Ingrid Villaseñor: resistir, sonhar e recriar a Guatemala desde suas raízes

Com a crença de que educar é transcender, Ingrid mobiliza comunidades para reconstruir o país a partir de ensino transformador

Por Camila Batista | ODS 10ODS 4
Publicada em 10 de novembro de 2025 - 08:37  -  Atualizada em 10 de novembro de 2025 - 09:33
Tempo de leitura: 14 min

Ingrid Villaseñor cercada pelas crianças do projeto Tejiendo Futuros (Tecendo Futuros): educação holística, saúde e fortalecimento comunitário na Guatemala (Foto: Arquivo Pessoal)

Imagine caminhar por ruas de paralelepípedos, entre ruínas coloniais espanholas e montanhas vulcânicas ao fundo.  Desembarcamos em uma cidade que parece ter parado no tempo, Antigua Guatemala, Patrimônio Mundial da Unesco.

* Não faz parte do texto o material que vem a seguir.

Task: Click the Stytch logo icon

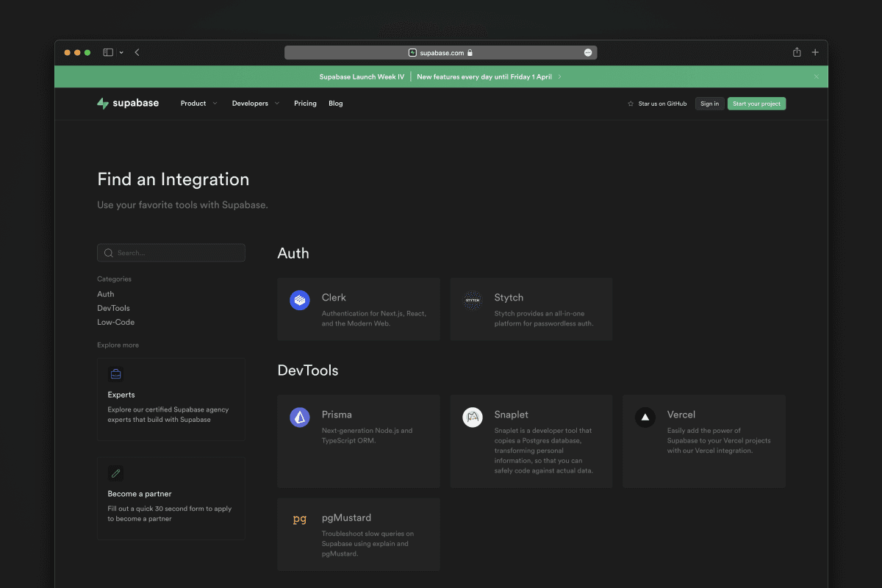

Não “antiga” no sentido comum da palavra, mas Antigua, ou La Antigua. Nome próprio de uma história viva.

Fundada no século XVI, foi capital da Capitania-Geral da Guatemala por mais de 200 anos. Sua elegância barroca, marcada por igrejas e casarões coloridos, sobreviveu aos séculos e até mesmo a um terremoto devastador em 1773, que encerrou seu reinado político. 

Leu essa? Julie e a República Democrática do Congo: história de resistência e transformação

Hoje, suas fachadas restauradas contam um passado de esplendor e resistência, revelando uma cidade que preserva sua alma. É nesse cenário, entre memórias de um passado distante que ainda habita o presente, que começa a história da nossa querida Ingrid Villaseñor.

Gostando do conteúdo? Nossas notícias também podem chegar no seu e-mail.

Veja o que já enviamos

Nascida em 1970, na Cidade da Guatemala, a caçula entre cinco irmãs, Ingrid cresceu cercada por amor, mas também pelas cicatrizes de um país em conflito. Seu pai, um ativista e defensor dos direitos humanos, cresceu em situação de extrema pobreza e tornou-se uma voz muito influente na luta por direitos sociais e pela reforma agrária no país. Ele defendia um sonho de um país mais justo  e, em certos tempos e lugares, acreditar em voz alta é um risco. 

Ingrid Villaseñor, com sua "Mami Titi": pai, ativista dos direitos humanos na Guatemala foi sequestrado e desapareceu; mãe cuidou das cinco filhas
Ingrid Villaseñor, com sua “Mami Titi”: pai, ativista dos direitos humanos na Guatemala foi sequestrado e desapareceu; mãe cuidou das cinco filhas

Quando Ingrid tinha apenas 10 anos, seu pai foi sequestrado em meio ao conflito armado. Durante anos, a esperança de seu retorno habitou a casa, ao mesmo tempo em que o medo e o silêncio tentavam se impor. E muitas vezes conseguiam. 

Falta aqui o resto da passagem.